*** Opening Data shown ***

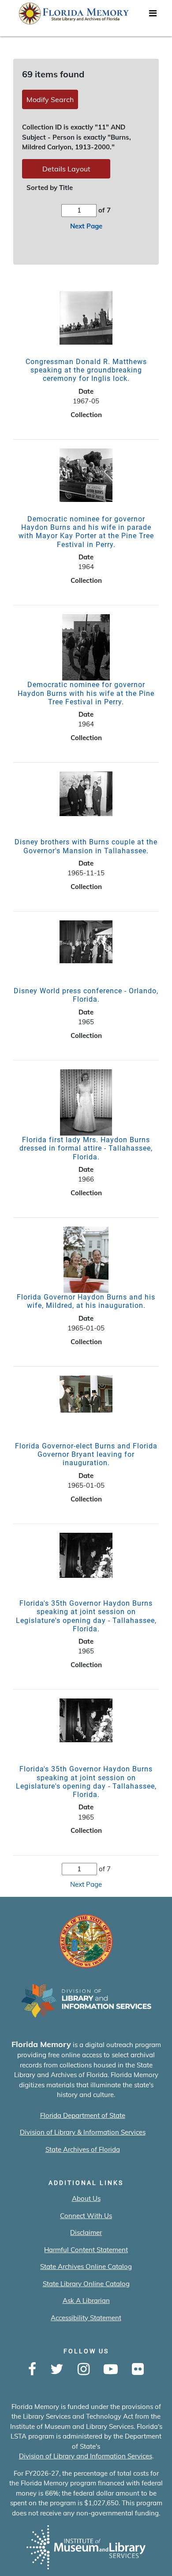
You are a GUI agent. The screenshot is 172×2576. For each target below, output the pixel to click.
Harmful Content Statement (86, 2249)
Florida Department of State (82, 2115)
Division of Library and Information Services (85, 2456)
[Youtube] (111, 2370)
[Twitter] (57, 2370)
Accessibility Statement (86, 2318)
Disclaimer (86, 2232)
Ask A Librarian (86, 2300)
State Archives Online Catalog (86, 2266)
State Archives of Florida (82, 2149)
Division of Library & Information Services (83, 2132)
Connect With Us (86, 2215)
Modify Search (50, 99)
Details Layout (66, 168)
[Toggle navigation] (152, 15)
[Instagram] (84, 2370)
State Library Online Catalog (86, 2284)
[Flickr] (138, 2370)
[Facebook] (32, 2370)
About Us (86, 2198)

*** Closing Data shown ***

What to work on |
Restate all of the material above word for word, excluding the pictures.

Task answer |
You are a GUI agent. The screenshot is 172×2576. For each target below, output the pixel to click.
Harmful Content Statement (86, 2249)
Florida Department of State (82, 2115)
Division of Library and Information Services (85, 2456)
[Youtube] (111, 2370)
[Twitter] (57, 2370)
Accessibility Statement (86, 2318)
Disclaimer (86, 2232)
Ask A Librarian (86, 2300)
State Archives Online Catalog (86, 2266)
State Archives of Florida (82, 2149)
Division of Library & Information Services (83, 2132)
Connect With Us (86, 2215)
Modify Search (50, 99)
Details Layout (66, 168)
[Toggle navigation] (152, 15)
[Instagram] (84, 2370)
State Library Online Catalog (86, 2284)
[Flickr] (138, 2370)
[Facebook] (32, 2370)
About Us (86, 2198)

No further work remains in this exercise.